In 1988, Sullivan asked the NFL if he could sell 50% of the team in a public offering. The NFL refused the request, and instead appointed a four-man committee vested with what amounted to "wartime powers" to use any means to solve the Patriots' financial woes, up to and including selling the team. In effect, the NFL seized control of the team. NFL Commissioner Pete Rozelle made clear that it would be untenable for the Patriots to stay in Sullivan's hands, saying that the only resolution was "selling the controlling interest" in the team. One of the committee members, Tampa Bay Buccaneers owner Hugh Culverhouse, expressed a similar sentiment, saying that there was "no resolution" for the team under Sullivan's ownership. For all intents and purposes, Sullivan's stewardship of the Patriots was over.

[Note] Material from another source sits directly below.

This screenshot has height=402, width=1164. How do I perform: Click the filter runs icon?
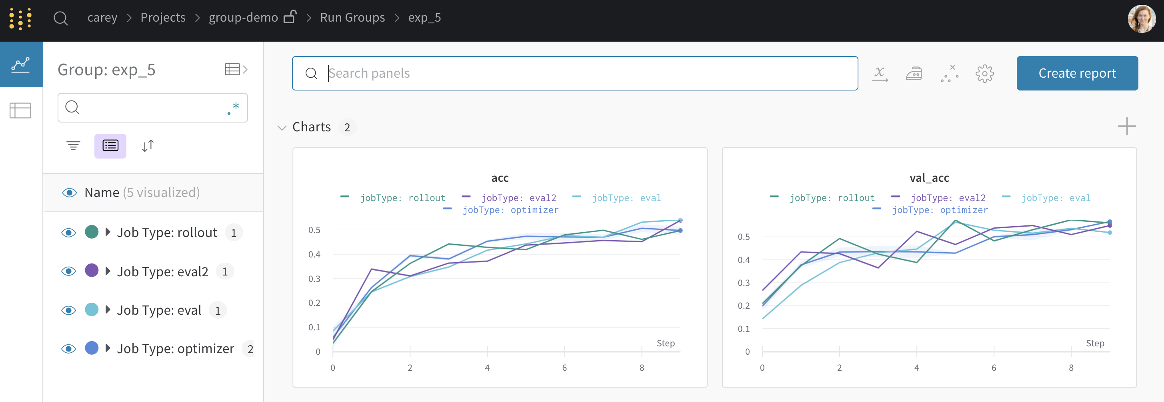tap(73, 146)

In hopes of finding a way out, Sullivan asked Reebok CEO Paul Fireman to purchase a stake in the team. When that effort failed, Sullivan was forced to sell the team to a syndicate headed by Remington Products owner Victor Kiam for $83 million. Sullivan remained as team president until 1992, when he and Kiam sold the team to James Orthwein. However, the stadium lapsed into bankruptcy and was purchased by Boston paper magnate Robert Kraft. Kraft used the stadium's lease as leverage to stage what amounted to a hostile takeover of the Patriots and buy from Orthwein (who was planning to relocate the Patriots to St. Louis) in 1994.

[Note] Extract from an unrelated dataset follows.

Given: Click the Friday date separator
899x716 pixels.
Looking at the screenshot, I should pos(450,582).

During Sullivan's 28 seasons owning the team, the Patriots tallied 14 winning records, made six playoff appearances, played in the 1963 AFL Championship Game and represented the AFC in Super Bowl XX.

In 1991, Sullivan filed a $116 million antitrust lawsuit against the NFL and accepted an $11.5 million settlement of the case in 1996.

==Death==
After an 8-year battle with prostate cancer, Sullivan died in his Atlantis, Florida retirement home in 1998.